Martin Gayford

Pot heads

This new Fitzwilliam show demonstrates that it’s much better if potters make items in which – at least theoretically – you might place flowers, soup or coffee

issue 21 April 2018

A friend of mine once owned a vase by the potter Hans Coper — until, that is, her teenage son had his friends around for a party. It wasn’t clear who knocked it off the shelf, but it was an expensive accident; a similar Coper pot sold last month at auction for almost £400,000. But then the tricky thing about studio pottery is where to put it — in more senses than one.
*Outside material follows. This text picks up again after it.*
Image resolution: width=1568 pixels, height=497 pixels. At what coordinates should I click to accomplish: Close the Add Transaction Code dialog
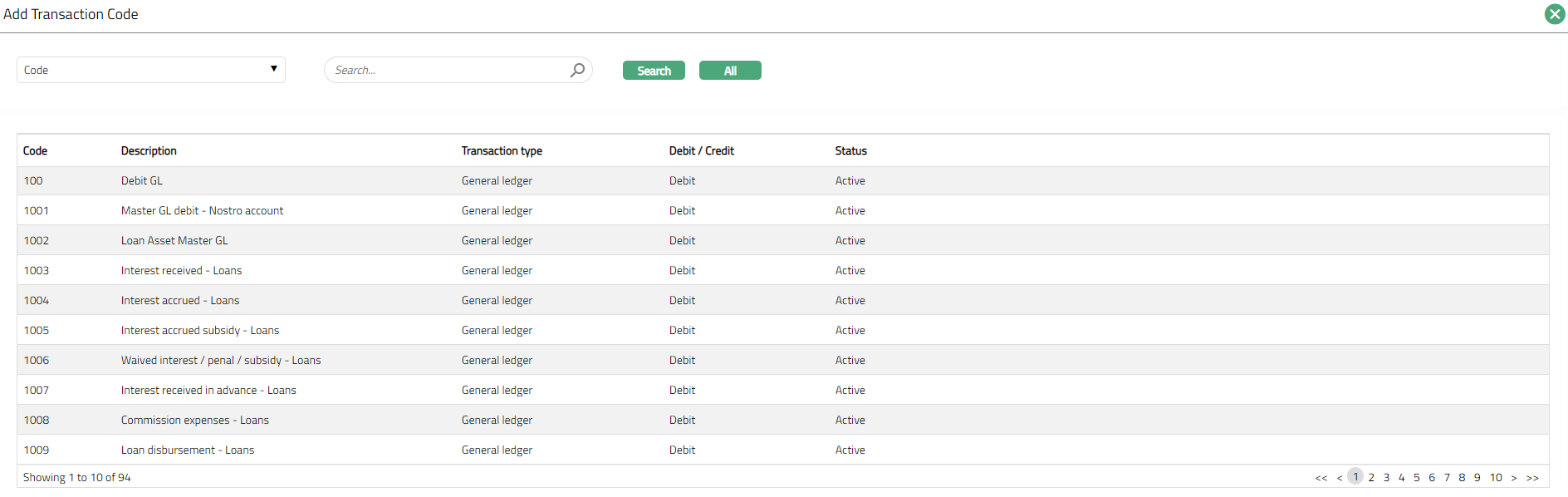coord(1555,14)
It isn’t just whether it will be safer on the mantelpiece or in a cupboard. There is also the problem of how to categorise the stuff: is it art or is it craft, and what’s the difference? Such conundrums perplexed me as I walked around Things of Beauty Growing at the Fitzwilliam Museum, Cambridge.

This is billed as ‘British studio pottery’, but quite a few of the exhibits, including several of the most beautiful, were made in the Far East about 1,000 years ago. A Song dynasty vase near the beginning is as refined and elegant as an abstract sculpture by Brancusi. And indeed that was much how the aesthetes of London thought about their oriental ceramics. Roger Fry, the artistic guru of Bloomsbury, extolled a Song dynasty bowl for the ‘perfect sequence’ of its curves.

Some early 20th-century Britons began making similar objects themselves. Bernard Leach (1887–1979) spent more than a decade living and studying in Japan before returning to Britain in the 1920s and setting up a pottery in St Ives. He formed close friendships with Japanese potters, including Shoji Hamada who worked with him in Cornwall for three years (and thus features in this exhibition).

Another pioneering British student of Far Eastern ceramics was William Staite Murray (1881–1962). A convert to Buddhism, Staite Murray had an almost mystical approach to pottery.